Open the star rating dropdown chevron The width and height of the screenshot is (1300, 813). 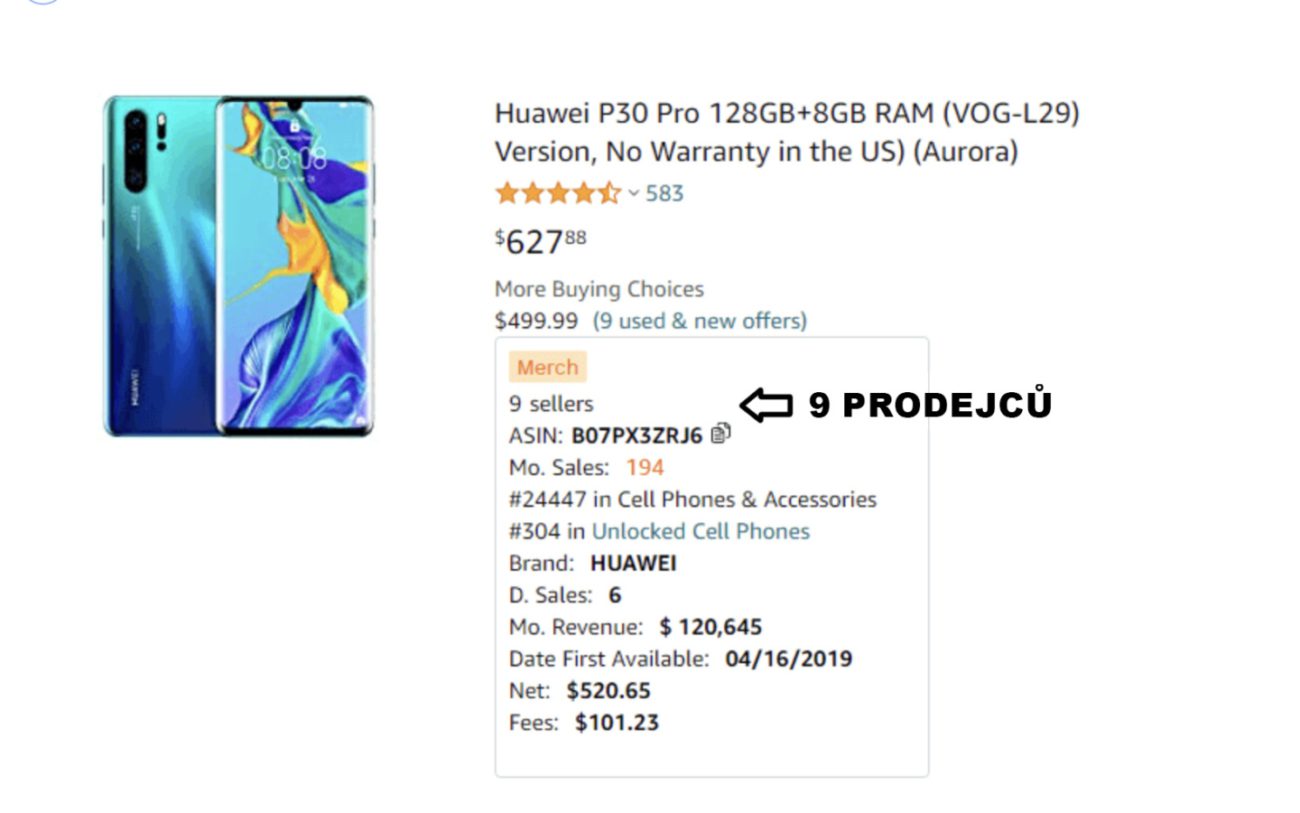click(633, 194)

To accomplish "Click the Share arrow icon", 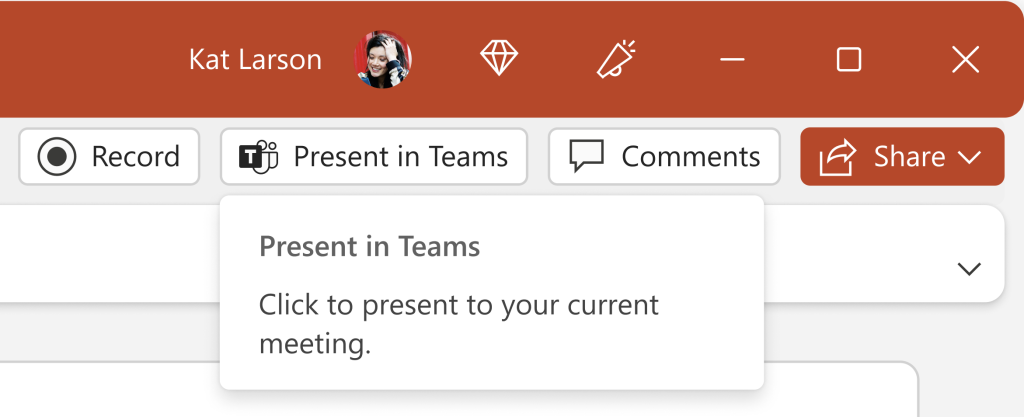I will tap(838, 157).
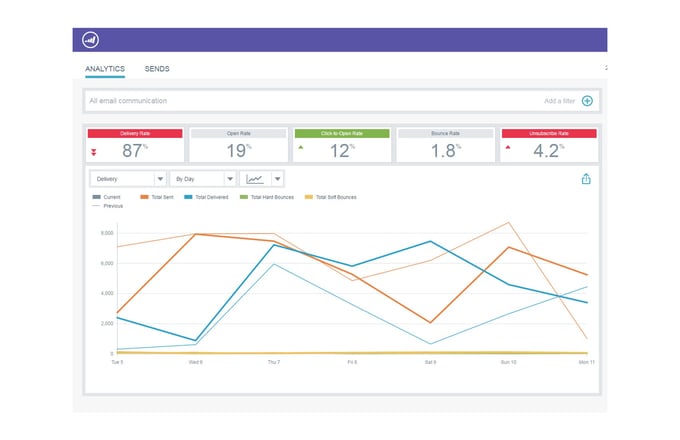Expand the chart type dropdown arrow
The height and width of the screenshot is (440, 680).
(x=277, y=179)
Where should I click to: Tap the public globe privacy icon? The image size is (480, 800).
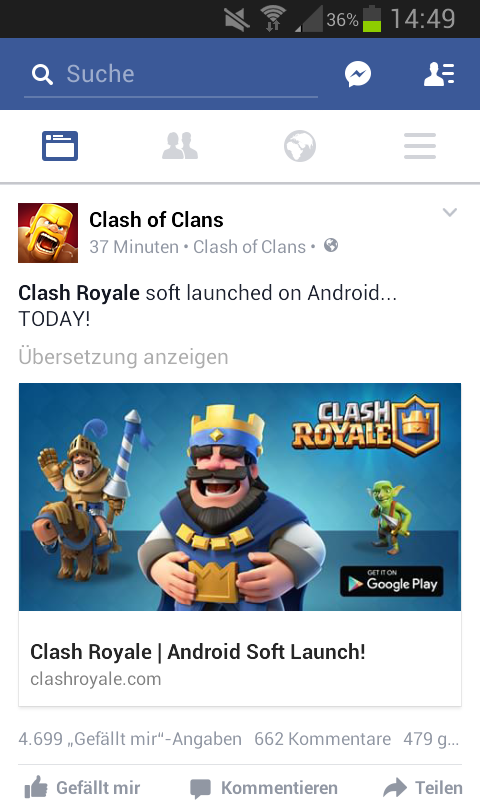pos(331,246)

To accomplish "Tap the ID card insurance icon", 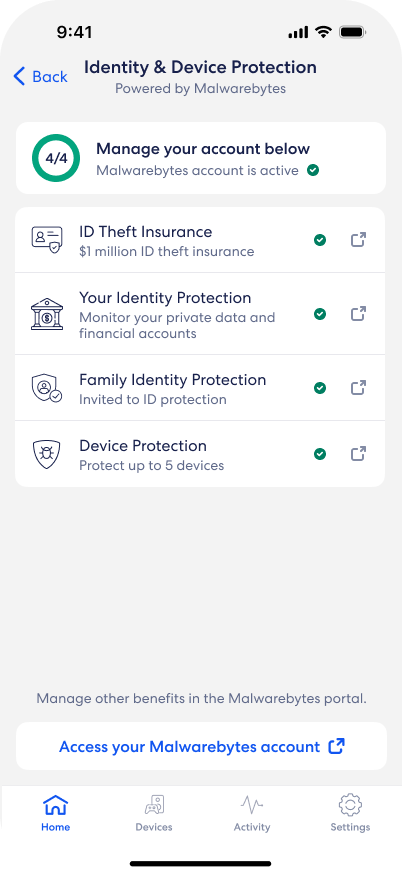I will pos(47,240).
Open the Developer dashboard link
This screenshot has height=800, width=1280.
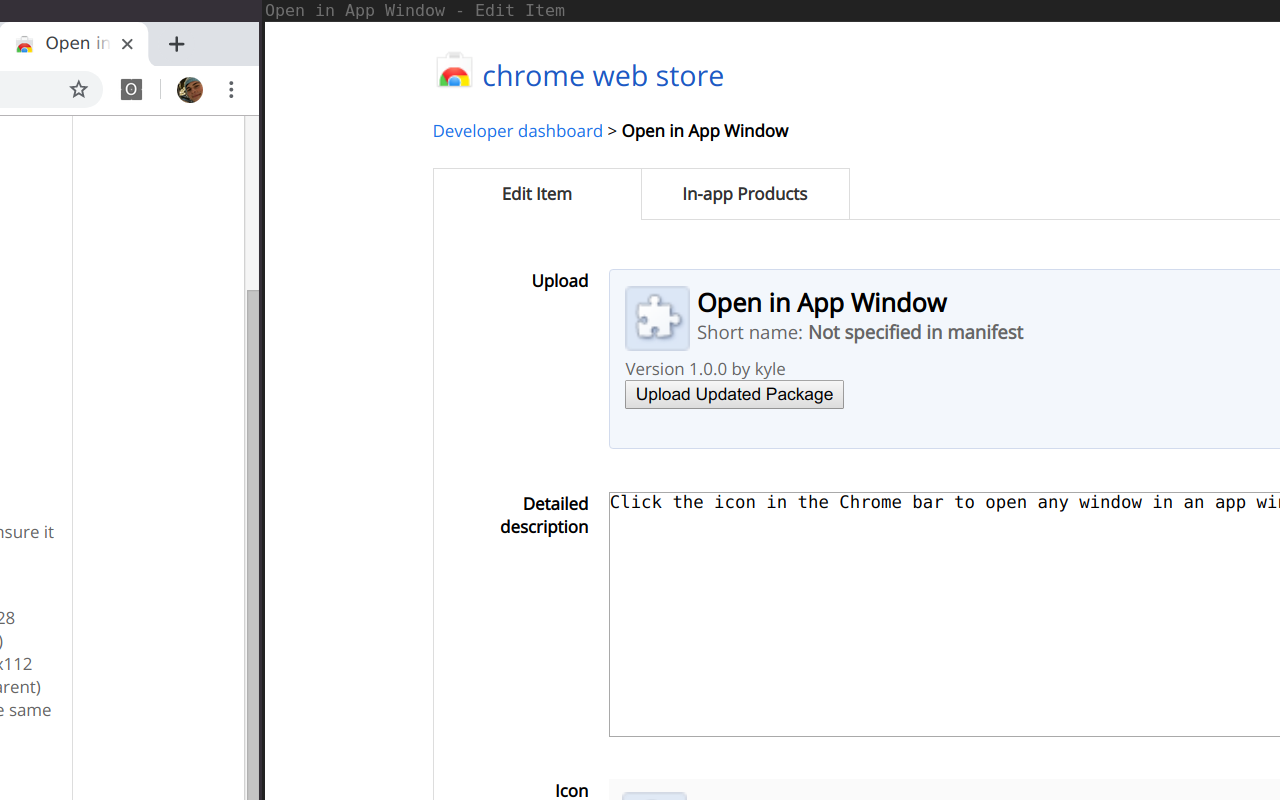tap(517, 131)

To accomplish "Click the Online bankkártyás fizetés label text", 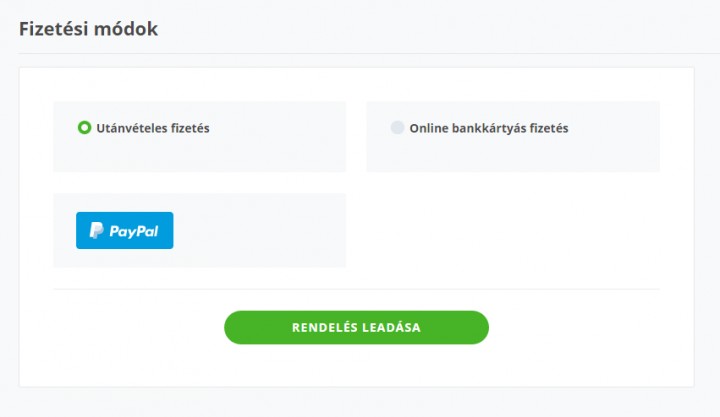I will pyautogui.click(x=489, y=128).
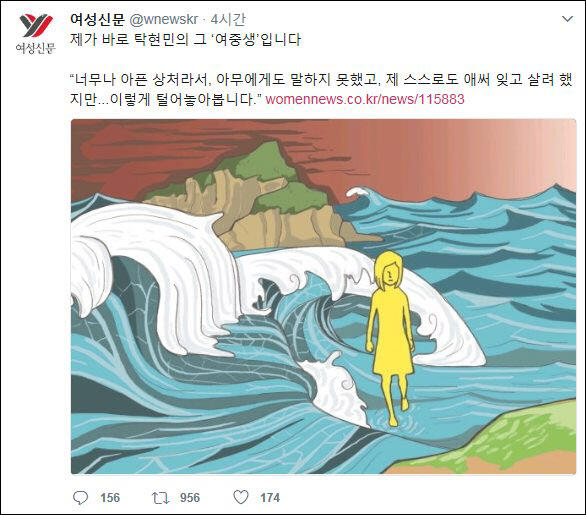Click the reply speech bubble icon
Viewport: 586px width, 515px height.
[x=80, y=498]
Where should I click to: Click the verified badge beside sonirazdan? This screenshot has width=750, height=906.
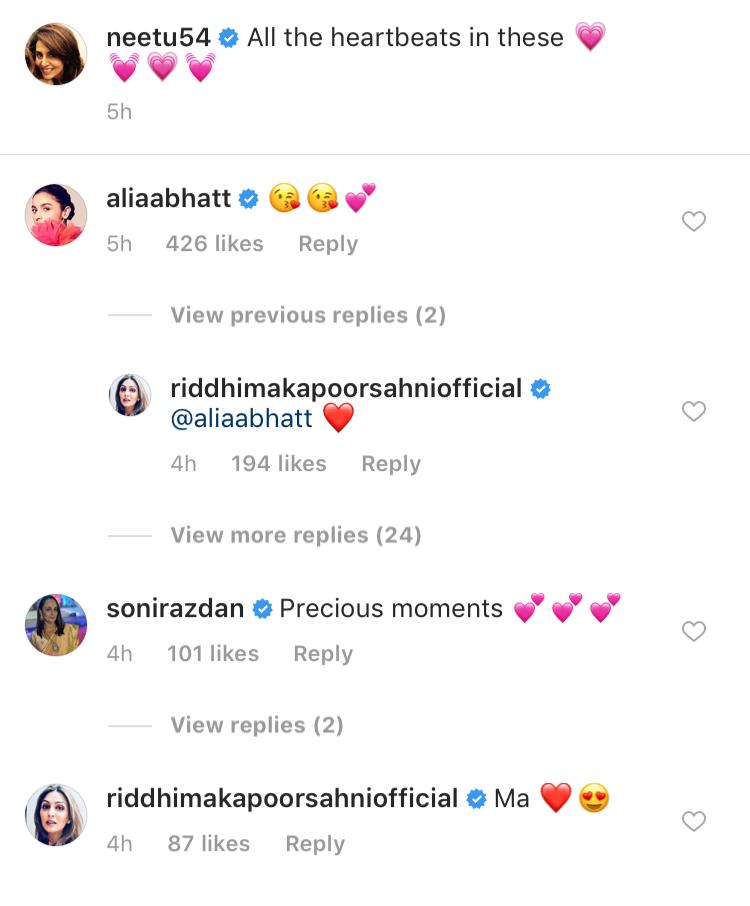tap(262, 608)
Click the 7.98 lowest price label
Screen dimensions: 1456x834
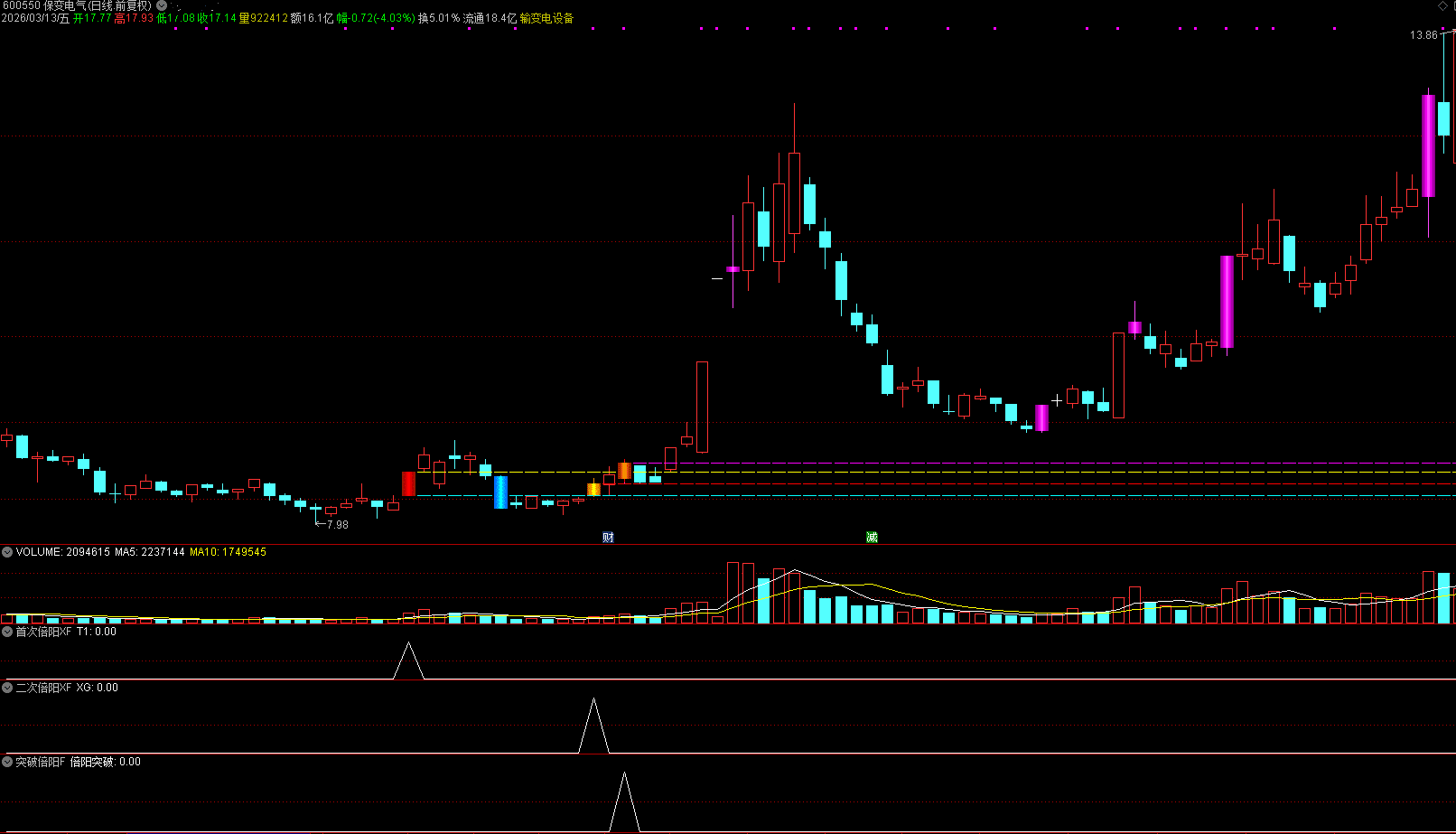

### [What is being asked]
Copy exactly, and only, the lines running from the one containing "Click the 7.98 lowest price label" through the final line of the data, and omit the pictures.

### [Task solution]
Click the 7.98 lowest price label
Screen dimensions: 1456x834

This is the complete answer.